International Paper Company

(Exact Name of Registrant as Specified in Its Charter)

 

 

 

New York   13-0872805
(State or Other Jurisdiction of
Incorporation or Organization)
  (I.R.S. Employer
Identification No.)

6400 Poplar Avenue

Memphis, Tennessee 38197

(Address, including Zip Code, of Principal Executive Offices)

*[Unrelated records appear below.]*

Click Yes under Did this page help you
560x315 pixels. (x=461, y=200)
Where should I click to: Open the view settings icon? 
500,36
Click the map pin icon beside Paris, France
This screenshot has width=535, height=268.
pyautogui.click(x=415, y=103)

INTERNATIONAL PAPER COMPANY

2024 LONG-TERM INCENTIVE COMPENSATION PLAN

(Full Title of the Plan)

Joseph R. Saab, Esq.

Senior Vice President, General Counsel and Corporate Secretary

International Paper Company

6400 Poplar Avenue

Memphis, Tennessee 38197

(901) 419-9000

(Name, address and telephone number, including area code, of agent for service)

With copies to:

Kyoko Takahashi Lin

Davis Polk & Wardwell LLP

450 Lexington Avenue

New York, New York 10017

(212) 450-4000

 

 

Indicate by check mark whether the registrant is a large accelerated filer, an accelerated filer, a non-accelerated filer, a smaller reporting company or an emerging growth company. See the definitions of “large accelerated filer,” “accelerated filer”, “smaller reporting company,”, and “emerging growth company” in Rule 12b-2 of the Exchange Act. (Check one):

 

Large accelerated filer      Accelerated filer  
Non-accelerated filer      Smaller reporting company  
     Emerging growth company  

 

 

If an emerging growth company, indicate by check mark if the registrant has elected not to use the extended transition period for complying with any new or revised financial accounting standards provided pursuant to Section 7(a)(2)(B) of the Securities Act. ☐

 

 

 


PART I

The information specified in Part I of the Registration Statement is omitted from this filing in accordance with the provisions of Rule 428 under the Securities Act of 1933 (the “Securities Act”) and the introductory note to Part I of the Registration Statement. The documents containing the information specified in Part I will be delivered to the participants in the Plans covered by this Registration Statement as required by Rule 428(b)(1).

PART II

INFORMATION REQUIRED IN THE REGISTRATION STATEMENT

ITEM 3. INCORPORATION OF DOCUMENTS BY REFERENCE

The following documents filed with the Securities and Exchange Commission (the “Commission”) by the Company are incorporated herein by reference:

(1) The Company’s Annual Report on Form 10-K for the year ended December 31, 2023, filed with the Commission on February 16, 2024 (Registration No. 001-03157);

(2) The Company’s Quarterly Report on Form 10-Q for the period ended March 31, 2024, filed with the Commission on April 26, 2024 (Registration No. 001-03157);

(3) The Company’s Current Reports on Form 8-K, filed on February  16, 2024 (Registration No. 001-03157), March  19, 2024 (Registration No. 001-03157), March 27, 2024 (Registration No. 001-03157), April 4, 2024 (Registration No. 001-03157), April 16, 2024 (Registration No. 001-03157) and April 25, 2024 (Registration No. 001-03157);

(4) All other reports filed (not furnished) by the Company pursuant to Section 13(a) or 15(d) of the Securities Exchange Act of 1934, as amended (the “Exchange Act”) since December 31, 2023; and

(5) The description of the Company’s capital stock, which is contained in the Company’s registration statement on Form S-3, dated February 16, 2024, as amended (Registration No. 333-277160).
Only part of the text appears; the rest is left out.